◆ **AIM**
Write the next part of the passage on the Paleozoic alkaline intrusions of the Kola Province, picking up after its last sentence.

◆ **SUPPLIED TEXT**
━━━━━━━━

2. The level of the geological knowledge is high enough to reconstruct with a high degree of detail the internal structure of virtually all alkaline intrusions. Because most of the massifs were known to contain rare-metal ores, the area of all intrusions was covered by a large-scale geological survey, and the massifs were drilled to depths of 200-2000 m.
3. All products of Paleozoic igneous activity were emplaced during a relatively short time interval of 380-360 million years [Kramm et al., 1993]. This suggests that they originated during one strictly limited period of tectonomagmatic reactivation. This period was preceded by a long amagmatic period of the Baltic shield history, which lasted more than 1.3 billion years. No magmatic post-devonian events have been registered in the NE part of Fennoscandia.
4. The isotopic and geochemical characteristics of the Paleozoic plutonic and subvolcanic rocks of the province suggest the minimum contribution of crustal material in the origin of the alkaline rocks [Beard et al., 1998; Kramm and Kogarko, 1994; Zaitsev and Bell, 1995] and in the origin of their parental magmas as a result of the direct melting of the old mantle material depleted in the course of the Archean and Proterozoic crust formation [Arzamastsev et al., 1998b].
The above features place the Kola Province into the number of the most promising regions where the reconstruction of the initial composition of the mantle is permissible.
We calculated the volumes of the alkaline ultrabasic intrusions using the results of our 3-D density modelling based on geophysical data, which enabled us to determine the geological structure of the intrusions to a depth of 22 km. The essence of the regional density modelling of the Earth's crust under the Baltic shield and the technique of the 3-D density modelling of alkaline intrusions were discussed earlier [Arzamastsev et al., 2000a; The Structure of the Baltic Shield Lithosphere, 1993]. The interpretation of gravity data aimed at determining the structure of the central-type massifs consisted of two stages: first to calculate a regional density model for the crust and the gravity field it produced, and second to interpret the local gravity anomalies produced by density inhomogeneities in the upper crust.

━━━━━━━━

◆ **GIVEN DATA**
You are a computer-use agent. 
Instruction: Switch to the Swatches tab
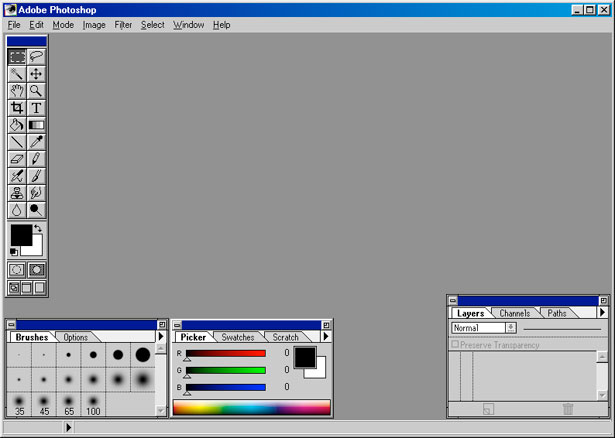point(237,337)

━━━━━━━━

◆ **RESPONSE TO THIS EXERCISE**
Our calculation of a detailed density model for the upper crust was based on
the method and calculation technique offered by V. N. Strakhov
[Strakhov, 1990, 1999]
for solving a general inverse linear problem. In our practical use of this method
we introduced some additions to improve the convergence of the iteration solution
of
our 3-D inverse problem. To pick out local high-gradient anomalies, we used our own
version
of dispersion filtering, close in its sense to the known methods of adaptive filtering
[Nikitin, 1979].
The spacing of our grid for calculating a 3-D density
model was 2
2 km in plan, and the vertical interval
was specified using a discrete
series of the grid nodes: 0, 1.0, 2.0, 3.5, 5.0, 7.0, 9.0, 11.0, and 14.0 km.
The accuracy
of solving the inverse gravity problem was chosen to be
0.25 mgal. This accuracy
was sufficient for the accuracy of the density solution to be
10 kg/m3. This
algorithm of the calculation and visualization of the results was used to write computer
programs to have the results of modelling in a graphic form.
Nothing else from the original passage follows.